A member of the Governing Council, Samir Sumeidy, says the process is well underway.
"The process that has taken place until now and is on-going has seen a gradual transfer of sovereignty that still is not complete and will take more time," said he said.
Mr. Sumeidy, who recently returned after 26 years in exile, says the symbols of sovereignty have been transferred. Now the two sides are grappling with the actual transfer of power. But he says many Iraqis do not consider the Governing Council to be the real government of Iraq. He says to change this perception, the Coalition Provisional Authority must defer more to the Council's decisions, even if it disagrees.
The head of the Coalition Authority, Paul Bremer, says he wants to hand over power as soon as possible. He says the ministers already have the authority to make policy decisions, oversee their spending and help formulate next year's budget. But they will continue to work with coalition appointed advisors. He says four steps remain toward the return of full Iraqi sovereignty.
"There will be a constitutional conference convened on the basis of the recommendation of a preparatory committee, we hope in the months ahead," he said. "That conference will write the new constitution for Iraq."
Mr. Bremer says once the constitution has been written and debated, the Iraqi people will be given the chance to ratify it. This will lead to national elections and the transfer of full sovereignty to the elected Iraqi government.

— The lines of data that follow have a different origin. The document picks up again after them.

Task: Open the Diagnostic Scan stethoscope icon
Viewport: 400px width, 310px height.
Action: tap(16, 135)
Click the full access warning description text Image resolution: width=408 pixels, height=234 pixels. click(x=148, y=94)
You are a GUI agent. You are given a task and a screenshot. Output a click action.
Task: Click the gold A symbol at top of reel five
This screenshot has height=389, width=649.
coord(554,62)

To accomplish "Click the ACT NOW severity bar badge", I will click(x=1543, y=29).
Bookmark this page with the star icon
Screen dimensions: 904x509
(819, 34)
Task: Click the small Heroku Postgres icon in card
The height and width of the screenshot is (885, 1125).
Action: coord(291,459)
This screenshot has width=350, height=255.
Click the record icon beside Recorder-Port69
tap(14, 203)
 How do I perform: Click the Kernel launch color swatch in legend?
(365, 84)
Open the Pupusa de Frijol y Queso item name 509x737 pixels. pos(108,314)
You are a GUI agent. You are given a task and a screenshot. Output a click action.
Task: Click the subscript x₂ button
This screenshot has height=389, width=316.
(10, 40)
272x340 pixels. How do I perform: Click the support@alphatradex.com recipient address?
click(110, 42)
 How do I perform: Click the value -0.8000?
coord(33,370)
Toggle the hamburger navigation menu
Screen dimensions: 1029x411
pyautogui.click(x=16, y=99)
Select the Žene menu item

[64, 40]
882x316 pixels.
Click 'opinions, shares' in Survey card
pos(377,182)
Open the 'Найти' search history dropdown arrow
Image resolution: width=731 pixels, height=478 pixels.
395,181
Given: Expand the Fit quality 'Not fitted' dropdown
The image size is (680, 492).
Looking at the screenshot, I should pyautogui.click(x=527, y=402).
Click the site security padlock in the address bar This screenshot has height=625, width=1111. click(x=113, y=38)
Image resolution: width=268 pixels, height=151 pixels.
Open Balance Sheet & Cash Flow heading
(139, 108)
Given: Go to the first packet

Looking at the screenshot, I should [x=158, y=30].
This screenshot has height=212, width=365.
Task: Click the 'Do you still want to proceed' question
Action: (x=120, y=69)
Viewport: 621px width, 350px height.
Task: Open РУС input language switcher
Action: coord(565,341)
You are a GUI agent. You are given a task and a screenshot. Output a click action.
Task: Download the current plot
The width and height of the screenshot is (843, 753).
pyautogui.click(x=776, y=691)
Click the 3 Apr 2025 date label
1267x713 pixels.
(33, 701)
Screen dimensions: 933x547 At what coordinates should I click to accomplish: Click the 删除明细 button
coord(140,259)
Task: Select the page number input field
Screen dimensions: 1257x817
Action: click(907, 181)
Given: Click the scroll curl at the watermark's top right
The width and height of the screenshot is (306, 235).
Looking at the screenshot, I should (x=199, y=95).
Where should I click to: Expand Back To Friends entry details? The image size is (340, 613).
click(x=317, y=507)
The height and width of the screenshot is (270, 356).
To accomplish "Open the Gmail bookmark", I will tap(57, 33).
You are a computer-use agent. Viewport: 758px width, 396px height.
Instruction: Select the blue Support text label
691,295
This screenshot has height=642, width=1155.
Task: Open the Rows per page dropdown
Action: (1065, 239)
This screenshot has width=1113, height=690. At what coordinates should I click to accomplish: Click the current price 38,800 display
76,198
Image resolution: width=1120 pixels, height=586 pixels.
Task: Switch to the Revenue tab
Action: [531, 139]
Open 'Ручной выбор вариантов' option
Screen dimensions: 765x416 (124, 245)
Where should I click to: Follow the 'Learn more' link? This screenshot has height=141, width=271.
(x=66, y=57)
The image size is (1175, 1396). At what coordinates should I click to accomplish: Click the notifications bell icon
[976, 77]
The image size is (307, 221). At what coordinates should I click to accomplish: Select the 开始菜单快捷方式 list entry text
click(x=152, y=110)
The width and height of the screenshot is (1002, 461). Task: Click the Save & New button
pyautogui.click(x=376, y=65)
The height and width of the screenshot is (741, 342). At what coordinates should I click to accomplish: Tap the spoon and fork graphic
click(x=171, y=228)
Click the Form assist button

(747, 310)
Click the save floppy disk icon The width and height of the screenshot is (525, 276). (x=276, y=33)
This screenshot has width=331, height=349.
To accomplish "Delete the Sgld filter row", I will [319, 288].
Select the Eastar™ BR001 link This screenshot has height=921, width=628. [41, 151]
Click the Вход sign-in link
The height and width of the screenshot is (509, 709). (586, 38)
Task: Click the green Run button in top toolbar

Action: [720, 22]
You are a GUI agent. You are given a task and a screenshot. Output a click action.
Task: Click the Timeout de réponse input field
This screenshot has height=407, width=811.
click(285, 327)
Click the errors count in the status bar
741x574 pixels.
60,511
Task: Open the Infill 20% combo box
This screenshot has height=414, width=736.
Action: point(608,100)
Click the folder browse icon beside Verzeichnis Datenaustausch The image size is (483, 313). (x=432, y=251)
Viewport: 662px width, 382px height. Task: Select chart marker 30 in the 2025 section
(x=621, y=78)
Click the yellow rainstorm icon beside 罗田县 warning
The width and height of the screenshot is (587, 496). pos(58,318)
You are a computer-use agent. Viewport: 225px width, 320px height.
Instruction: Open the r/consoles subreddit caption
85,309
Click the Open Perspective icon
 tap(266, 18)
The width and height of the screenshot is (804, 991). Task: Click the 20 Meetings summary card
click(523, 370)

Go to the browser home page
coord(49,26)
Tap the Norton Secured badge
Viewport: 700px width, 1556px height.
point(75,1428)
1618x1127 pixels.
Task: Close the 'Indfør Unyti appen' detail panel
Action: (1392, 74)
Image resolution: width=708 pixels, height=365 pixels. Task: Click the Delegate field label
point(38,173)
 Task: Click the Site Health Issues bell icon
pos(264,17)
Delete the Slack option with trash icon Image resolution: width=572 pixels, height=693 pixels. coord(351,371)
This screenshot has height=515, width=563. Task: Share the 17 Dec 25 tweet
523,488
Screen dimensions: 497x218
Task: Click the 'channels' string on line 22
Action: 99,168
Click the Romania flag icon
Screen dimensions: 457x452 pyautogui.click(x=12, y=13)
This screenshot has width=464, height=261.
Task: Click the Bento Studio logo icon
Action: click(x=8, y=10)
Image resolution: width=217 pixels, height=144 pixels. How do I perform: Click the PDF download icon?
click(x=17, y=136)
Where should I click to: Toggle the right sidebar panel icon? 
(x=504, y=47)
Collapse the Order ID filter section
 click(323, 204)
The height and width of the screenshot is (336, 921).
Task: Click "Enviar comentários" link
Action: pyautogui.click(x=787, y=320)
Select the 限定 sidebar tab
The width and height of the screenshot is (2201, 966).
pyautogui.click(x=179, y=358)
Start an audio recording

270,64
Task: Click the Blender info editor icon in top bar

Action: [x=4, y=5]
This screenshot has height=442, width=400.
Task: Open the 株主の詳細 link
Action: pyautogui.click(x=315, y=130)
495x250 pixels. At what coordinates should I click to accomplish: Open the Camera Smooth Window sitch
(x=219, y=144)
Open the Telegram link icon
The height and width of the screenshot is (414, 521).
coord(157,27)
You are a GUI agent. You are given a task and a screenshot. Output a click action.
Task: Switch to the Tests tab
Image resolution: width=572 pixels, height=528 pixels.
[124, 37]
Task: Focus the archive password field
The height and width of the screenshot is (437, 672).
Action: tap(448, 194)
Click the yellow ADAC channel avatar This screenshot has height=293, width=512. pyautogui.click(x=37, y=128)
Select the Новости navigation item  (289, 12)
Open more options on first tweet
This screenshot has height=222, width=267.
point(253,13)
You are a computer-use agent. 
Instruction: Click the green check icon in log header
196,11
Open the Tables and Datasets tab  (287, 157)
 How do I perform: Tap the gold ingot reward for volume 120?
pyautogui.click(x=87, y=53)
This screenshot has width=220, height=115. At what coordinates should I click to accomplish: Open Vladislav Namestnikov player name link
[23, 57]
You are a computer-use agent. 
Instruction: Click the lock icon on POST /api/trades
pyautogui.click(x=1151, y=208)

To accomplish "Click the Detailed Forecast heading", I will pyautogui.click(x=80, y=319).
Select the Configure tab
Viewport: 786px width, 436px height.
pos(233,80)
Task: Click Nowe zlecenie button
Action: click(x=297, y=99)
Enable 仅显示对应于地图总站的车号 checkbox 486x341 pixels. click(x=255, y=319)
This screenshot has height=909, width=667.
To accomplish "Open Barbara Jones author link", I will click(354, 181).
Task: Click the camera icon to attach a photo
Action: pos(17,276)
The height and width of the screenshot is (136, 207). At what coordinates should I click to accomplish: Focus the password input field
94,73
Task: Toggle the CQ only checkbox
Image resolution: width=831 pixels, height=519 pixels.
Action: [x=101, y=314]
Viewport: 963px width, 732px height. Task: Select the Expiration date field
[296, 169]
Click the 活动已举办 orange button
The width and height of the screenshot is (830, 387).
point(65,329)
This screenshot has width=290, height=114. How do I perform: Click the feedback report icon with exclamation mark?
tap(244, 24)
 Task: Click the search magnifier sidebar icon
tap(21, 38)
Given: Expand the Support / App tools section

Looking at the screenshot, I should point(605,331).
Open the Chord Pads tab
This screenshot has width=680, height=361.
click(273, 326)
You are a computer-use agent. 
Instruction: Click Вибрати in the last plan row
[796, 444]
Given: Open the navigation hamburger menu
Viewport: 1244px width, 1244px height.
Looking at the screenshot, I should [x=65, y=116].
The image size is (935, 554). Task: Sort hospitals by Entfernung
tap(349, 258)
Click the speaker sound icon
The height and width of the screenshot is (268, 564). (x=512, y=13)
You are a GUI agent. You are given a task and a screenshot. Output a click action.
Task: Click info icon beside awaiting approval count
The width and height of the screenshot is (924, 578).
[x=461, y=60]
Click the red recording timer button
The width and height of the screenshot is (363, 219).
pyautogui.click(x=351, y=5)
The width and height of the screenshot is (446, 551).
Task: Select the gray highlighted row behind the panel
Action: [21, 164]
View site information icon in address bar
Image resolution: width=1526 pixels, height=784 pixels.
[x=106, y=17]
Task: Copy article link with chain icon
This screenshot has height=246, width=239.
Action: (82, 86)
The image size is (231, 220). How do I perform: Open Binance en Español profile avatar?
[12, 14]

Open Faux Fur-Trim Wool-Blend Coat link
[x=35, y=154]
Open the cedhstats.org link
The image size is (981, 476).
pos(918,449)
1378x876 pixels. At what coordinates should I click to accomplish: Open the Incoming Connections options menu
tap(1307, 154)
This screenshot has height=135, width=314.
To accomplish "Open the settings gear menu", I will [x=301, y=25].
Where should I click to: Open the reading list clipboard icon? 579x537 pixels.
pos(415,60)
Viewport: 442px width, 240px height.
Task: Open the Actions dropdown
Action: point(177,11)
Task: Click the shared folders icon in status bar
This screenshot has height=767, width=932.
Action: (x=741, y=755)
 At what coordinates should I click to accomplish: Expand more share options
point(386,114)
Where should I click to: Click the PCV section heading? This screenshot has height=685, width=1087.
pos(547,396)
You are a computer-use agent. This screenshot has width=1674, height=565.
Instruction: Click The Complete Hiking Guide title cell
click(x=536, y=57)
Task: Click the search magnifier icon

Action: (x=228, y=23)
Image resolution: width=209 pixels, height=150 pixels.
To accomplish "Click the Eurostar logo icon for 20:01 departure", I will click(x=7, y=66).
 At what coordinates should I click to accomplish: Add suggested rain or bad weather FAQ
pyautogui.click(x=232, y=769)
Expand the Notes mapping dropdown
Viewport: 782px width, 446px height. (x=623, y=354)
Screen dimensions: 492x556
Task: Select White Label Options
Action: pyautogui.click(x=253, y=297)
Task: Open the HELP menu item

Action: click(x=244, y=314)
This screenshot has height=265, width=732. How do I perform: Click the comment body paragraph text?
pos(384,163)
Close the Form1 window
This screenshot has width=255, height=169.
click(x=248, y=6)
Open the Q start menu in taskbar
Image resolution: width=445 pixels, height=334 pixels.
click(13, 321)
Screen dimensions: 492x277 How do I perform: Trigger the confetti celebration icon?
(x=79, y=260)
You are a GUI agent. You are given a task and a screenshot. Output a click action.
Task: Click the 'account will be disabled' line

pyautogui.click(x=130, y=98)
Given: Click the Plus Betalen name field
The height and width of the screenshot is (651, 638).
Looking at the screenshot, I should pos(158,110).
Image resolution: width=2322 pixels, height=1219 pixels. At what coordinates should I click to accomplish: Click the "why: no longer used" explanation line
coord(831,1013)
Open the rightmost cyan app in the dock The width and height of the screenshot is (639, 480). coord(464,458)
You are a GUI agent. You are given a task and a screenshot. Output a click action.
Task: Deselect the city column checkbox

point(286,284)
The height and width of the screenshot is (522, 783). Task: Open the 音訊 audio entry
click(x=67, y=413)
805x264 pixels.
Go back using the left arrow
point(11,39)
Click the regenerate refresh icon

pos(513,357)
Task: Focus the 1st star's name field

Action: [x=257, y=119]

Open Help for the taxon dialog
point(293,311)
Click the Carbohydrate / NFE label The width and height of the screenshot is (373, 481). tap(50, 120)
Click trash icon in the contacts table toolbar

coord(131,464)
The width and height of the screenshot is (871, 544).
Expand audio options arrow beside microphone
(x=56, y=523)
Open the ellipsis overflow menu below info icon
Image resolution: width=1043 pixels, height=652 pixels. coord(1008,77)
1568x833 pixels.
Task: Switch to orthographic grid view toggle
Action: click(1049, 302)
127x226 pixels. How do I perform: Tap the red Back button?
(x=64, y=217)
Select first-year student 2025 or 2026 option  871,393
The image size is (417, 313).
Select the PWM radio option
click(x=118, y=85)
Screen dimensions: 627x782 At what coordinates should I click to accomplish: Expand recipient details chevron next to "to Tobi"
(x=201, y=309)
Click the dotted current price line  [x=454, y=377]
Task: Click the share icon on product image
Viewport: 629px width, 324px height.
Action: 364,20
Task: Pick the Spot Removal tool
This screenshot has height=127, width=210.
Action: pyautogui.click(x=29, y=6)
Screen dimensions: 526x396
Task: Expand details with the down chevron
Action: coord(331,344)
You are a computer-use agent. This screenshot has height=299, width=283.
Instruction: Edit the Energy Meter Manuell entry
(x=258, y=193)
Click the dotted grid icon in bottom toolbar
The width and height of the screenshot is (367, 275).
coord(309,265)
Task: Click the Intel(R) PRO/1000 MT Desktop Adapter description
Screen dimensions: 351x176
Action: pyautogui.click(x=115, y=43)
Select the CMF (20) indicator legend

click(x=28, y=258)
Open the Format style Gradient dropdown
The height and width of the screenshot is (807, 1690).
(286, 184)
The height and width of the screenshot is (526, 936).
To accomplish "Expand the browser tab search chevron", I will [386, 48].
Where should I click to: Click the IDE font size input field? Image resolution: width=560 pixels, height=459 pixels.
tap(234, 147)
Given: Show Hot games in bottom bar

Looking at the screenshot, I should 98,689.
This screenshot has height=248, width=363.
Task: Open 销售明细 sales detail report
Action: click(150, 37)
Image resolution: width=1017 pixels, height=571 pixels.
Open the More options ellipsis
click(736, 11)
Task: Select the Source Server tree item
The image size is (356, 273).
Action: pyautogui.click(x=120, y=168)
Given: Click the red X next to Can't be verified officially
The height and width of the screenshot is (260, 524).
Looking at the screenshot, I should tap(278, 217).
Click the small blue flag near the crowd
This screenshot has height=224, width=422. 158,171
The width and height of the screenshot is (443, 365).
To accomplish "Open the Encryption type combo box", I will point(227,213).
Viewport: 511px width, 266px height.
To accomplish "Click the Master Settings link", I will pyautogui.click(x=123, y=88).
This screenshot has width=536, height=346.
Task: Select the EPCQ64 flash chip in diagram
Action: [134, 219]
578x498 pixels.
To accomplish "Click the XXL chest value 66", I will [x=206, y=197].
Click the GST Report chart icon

But some Iraqi leaders want the constitutional convention to be elected, rather than appointed, because they are concerned that coalition officials might try to influence its decisions. Critics say an election for the people who draft the constitution would further delay the transition.
In addition, there are major constitutional issues to be resolved once the convention is called. Although many leaders prefer a secular form of government, some Iraqi religious leaders say they want an Islamic constitution.
Ayatollah Abdel Aziz al-Hakim, the head of the Supreme Council of the Islamic Revolution in Iraq, member of the Governing Council and one of the more moderate Shiite Muslim leaders, says the constitution should guarantee the freedom and rights of all the Iraqi people, including the minorities. But, he says, the constitution must respect what he calls the Islamic identity of Iraqi Muslims.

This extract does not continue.